Final rules added to future agendas
The board also approved a request to add three final rules to future NCUA board agendas for the last quarter of 2021. Kyle Hauptman, vice chairman, and Rodney Hood, board member, both Republicans, requested the addition of three final rules under Part 791 of the NCUA’s Rules and Regulations:
- Credit Union Service Organizations, Part 712, to be placed on the agenda for the Oct. 21 board meeting;
- Field of Membership Shared Facility Requirements, Part 701, Appendix B, to be placed on the agenda for the Nov. 18 meeting; and
- Mortgage Servicing Rights, Parts 703 and 721, to be placed on the agenda for the Dec. 16 meeting.
Chairman Todd Harper, a Democrat, stated that it “should come as no surprise to anyone that my policy positions on these three rules have not changed since they were first proposed,” saying that he would not support the action and believes that crafting good rules should not be rushed.
“I want to be clear that, to me, this item is not a contentious one,” Harper explained. “There are times in many negotiations where the parties find themselves at an impasse. When that occurs, there are often processes that exist to move beyond the impasse while protecting everyone’s positions and rights.”
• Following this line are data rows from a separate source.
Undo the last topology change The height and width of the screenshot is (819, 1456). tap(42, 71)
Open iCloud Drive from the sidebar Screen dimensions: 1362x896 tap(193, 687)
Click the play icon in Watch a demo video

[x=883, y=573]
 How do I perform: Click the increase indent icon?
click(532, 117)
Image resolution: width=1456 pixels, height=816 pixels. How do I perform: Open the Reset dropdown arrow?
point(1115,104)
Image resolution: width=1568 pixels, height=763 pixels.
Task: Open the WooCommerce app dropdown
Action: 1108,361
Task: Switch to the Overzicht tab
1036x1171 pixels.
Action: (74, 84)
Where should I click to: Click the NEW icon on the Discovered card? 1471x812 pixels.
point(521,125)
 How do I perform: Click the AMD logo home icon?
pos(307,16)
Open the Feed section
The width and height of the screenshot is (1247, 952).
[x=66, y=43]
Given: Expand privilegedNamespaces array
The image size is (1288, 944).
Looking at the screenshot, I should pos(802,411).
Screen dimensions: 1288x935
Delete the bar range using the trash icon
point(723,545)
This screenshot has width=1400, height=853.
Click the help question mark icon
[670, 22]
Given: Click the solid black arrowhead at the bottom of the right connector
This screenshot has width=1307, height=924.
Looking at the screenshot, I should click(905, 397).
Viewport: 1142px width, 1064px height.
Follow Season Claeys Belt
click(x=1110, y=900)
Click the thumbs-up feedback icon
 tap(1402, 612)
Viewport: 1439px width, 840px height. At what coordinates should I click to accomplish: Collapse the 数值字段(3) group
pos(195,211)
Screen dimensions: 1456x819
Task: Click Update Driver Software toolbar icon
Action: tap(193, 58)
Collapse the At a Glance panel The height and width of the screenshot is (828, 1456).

Share Insurance Fund update
While the credit union system remained on a “solid footing” the second quarter of 2021, Harper said that “we should expect delinquencies and charge-offs to rise in the months ahead, and all credit unions should pay careful attention to their capital, asset quality, earnings and liquidity.”
He said that to protect the National Credit Union Share Insurance Fund — and, ultimately, taxpayers — against losses, the NCUA needs to stay on top of these emerging risks and problems in the credit union system.
The Share Insurance Fund reported a net income of $46.3 million and $19.8 billion in assets for the second quarter of 2021, according to the NCUA. The fund also reported $60 million in total income for the second quarter of 2021. The equity ratio, as of June 30, is 1.23%, which is below the board-approved normal operating level of 1.38%.
Other approved items
Two other items were also approved at the Thursday meeting:
- a request to reprogram $2.4 million in surplus funds for agency needs as part of the mid-session budget; and
- a request by the Oregon Department of Consumer and Business Services for an exemption from the NCUA’s member business regulations.